- Prompt
The material below holds the lines to copy: from the one with "Click the blue Save button" up to and including the one with "Viewport: 212px width, 144px height.". Copy them exactly and skip the pictures.

- Records to use
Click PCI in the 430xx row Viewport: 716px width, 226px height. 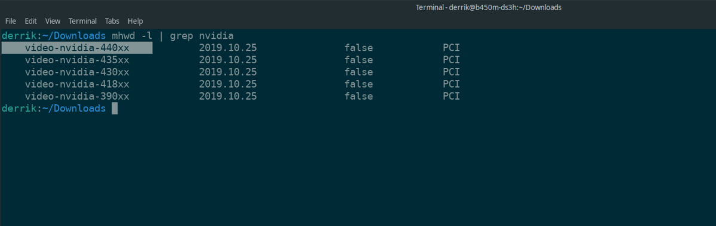[x=451, y=72]
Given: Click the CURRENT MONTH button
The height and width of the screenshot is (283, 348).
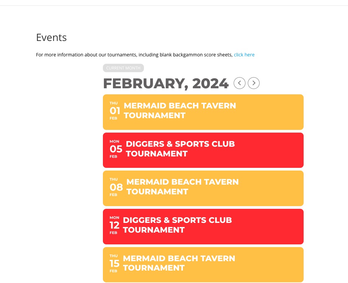Looking at the screenshot, I should [123, 68].
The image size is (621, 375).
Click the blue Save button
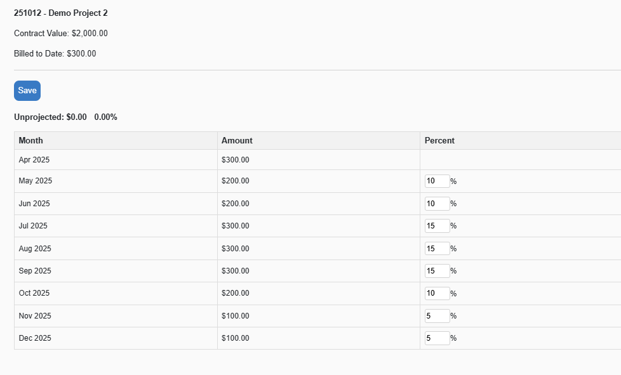coord(27,91)
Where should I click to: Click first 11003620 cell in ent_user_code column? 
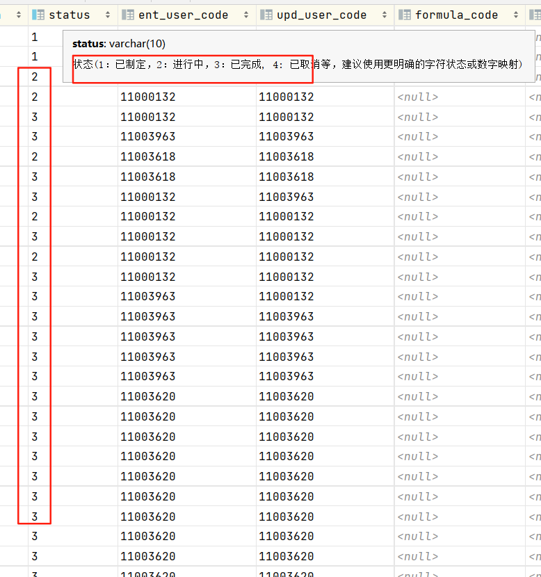pos(148,397)
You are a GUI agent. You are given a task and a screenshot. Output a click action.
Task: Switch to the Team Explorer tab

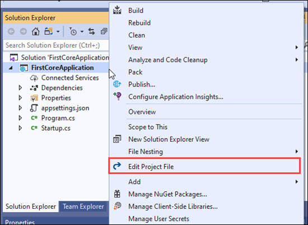[83, 206]
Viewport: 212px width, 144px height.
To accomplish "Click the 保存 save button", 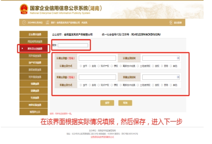I will (x=107, y=103).
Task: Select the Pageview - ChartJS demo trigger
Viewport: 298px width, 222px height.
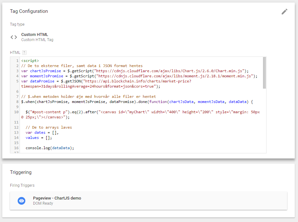Action: pos(57,198)
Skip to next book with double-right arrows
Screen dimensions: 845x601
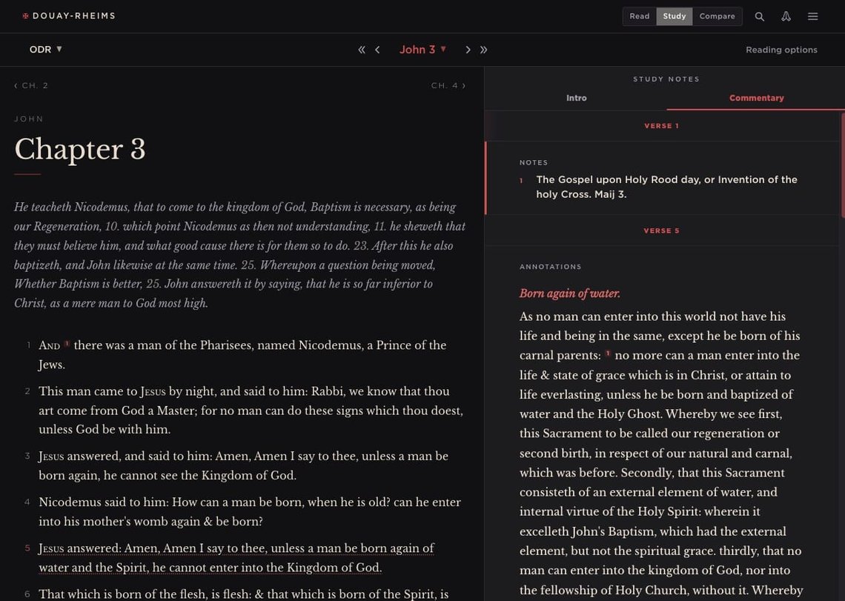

- Result of the task
Click the blue Save button
coord(27,91)
Where should I click to: Click first 11003620 cell in ent_user_code column? 
pos(148,397)
You are a GUI agent. You are given a task and a screenshot. Output a click action.
Task: Switch to the Team Explorer tab

[83, 206]
Viewport: 212px width, 144px height.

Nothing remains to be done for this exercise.